_EXERCISE_
Some lines hold the string "computer". Copy all of them from the material that follows.

_GIVEN ENTRIES_
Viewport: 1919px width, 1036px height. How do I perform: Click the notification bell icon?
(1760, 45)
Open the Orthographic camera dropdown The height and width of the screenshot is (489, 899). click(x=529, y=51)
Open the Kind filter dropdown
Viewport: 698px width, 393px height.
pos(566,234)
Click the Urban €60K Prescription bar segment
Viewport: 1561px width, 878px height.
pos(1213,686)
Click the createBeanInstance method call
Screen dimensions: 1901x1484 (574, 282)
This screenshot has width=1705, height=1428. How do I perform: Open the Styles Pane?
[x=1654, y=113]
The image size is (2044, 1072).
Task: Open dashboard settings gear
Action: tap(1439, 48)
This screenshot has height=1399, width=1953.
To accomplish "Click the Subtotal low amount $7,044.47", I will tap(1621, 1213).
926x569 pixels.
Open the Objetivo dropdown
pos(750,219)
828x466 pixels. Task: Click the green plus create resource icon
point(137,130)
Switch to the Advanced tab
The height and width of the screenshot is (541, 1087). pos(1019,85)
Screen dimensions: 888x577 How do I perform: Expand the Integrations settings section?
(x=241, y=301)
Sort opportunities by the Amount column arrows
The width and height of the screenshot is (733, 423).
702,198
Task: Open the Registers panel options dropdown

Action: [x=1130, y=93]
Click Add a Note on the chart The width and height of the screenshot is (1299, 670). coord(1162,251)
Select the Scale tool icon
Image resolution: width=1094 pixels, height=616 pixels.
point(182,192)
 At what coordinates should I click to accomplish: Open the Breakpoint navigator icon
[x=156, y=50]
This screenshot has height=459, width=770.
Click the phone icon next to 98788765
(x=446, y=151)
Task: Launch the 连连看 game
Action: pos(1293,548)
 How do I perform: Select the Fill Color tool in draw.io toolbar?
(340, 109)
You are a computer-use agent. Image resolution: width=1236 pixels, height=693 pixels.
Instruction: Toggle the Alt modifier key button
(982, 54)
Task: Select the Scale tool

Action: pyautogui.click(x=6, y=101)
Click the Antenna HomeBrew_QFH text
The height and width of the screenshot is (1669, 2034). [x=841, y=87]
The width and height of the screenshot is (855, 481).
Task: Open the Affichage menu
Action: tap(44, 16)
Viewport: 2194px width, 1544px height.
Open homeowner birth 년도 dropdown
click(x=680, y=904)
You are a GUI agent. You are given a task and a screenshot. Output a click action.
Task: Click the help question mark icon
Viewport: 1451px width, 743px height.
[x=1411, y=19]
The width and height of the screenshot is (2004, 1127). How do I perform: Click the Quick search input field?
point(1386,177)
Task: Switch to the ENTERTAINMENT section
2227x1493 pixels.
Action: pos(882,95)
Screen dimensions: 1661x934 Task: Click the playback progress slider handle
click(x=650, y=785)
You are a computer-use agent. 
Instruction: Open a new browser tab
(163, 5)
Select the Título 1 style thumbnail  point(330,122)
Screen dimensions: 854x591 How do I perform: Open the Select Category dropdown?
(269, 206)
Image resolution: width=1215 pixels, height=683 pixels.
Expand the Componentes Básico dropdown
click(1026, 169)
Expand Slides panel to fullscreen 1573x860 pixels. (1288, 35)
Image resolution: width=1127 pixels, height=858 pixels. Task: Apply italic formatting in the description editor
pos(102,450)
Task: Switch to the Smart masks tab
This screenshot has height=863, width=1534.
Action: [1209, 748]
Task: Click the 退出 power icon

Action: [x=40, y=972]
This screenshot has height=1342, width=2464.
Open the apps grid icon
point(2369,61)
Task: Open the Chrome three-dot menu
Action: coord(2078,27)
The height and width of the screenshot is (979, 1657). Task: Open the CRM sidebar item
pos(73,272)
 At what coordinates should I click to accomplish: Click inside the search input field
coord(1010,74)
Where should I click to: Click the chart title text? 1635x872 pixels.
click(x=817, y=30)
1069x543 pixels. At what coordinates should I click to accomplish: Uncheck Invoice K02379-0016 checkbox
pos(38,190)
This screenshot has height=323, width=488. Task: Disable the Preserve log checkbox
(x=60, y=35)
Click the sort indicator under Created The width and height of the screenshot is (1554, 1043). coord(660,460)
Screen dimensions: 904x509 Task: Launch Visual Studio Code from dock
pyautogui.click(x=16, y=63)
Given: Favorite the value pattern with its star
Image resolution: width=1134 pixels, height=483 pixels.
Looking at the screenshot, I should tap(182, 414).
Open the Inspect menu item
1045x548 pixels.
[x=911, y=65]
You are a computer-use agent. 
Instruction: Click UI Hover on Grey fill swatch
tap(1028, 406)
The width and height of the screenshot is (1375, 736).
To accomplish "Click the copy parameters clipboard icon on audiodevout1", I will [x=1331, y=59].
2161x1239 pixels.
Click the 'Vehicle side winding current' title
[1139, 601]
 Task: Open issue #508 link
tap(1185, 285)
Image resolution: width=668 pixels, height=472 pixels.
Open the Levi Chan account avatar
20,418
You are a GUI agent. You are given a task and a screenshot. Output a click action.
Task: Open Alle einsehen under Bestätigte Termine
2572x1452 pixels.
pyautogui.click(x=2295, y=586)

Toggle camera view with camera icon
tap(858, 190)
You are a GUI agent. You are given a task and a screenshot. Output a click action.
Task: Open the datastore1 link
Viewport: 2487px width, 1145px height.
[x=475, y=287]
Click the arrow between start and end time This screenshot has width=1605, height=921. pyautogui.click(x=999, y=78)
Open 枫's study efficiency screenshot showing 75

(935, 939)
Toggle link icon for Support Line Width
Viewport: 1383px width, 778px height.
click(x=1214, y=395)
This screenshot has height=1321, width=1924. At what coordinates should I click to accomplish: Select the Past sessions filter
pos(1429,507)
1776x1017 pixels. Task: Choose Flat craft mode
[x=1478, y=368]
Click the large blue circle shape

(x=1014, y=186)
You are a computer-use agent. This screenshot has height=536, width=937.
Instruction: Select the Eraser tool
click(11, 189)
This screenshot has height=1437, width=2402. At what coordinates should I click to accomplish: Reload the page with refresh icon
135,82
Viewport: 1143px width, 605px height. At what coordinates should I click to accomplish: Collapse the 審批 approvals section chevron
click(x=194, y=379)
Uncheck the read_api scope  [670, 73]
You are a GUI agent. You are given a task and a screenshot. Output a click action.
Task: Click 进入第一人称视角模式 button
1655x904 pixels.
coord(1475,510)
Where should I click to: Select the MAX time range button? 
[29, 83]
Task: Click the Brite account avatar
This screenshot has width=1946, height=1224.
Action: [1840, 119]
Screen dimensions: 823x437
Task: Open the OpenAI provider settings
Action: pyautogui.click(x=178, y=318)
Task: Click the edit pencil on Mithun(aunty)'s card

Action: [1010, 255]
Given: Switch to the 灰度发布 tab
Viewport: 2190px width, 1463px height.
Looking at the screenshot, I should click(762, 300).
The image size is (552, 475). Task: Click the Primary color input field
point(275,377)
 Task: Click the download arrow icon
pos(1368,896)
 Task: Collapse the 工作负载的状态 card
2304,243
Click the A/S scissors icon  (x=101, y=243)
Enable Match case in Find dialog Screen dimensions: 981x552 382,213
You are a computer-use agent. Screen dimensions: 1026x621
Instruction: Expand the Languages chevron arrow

_RESULT OF THE EXERCISE_
You are a computer-use agent. Image resolution: width=1236 pixels, height=693 pixels.
You are a computer-use agent. 
You are a computer-use agent. 
You are a computer-use agent. This screenshot has height=536, width=937.
You are a computer-use agent. Screen dimensions: 1026x621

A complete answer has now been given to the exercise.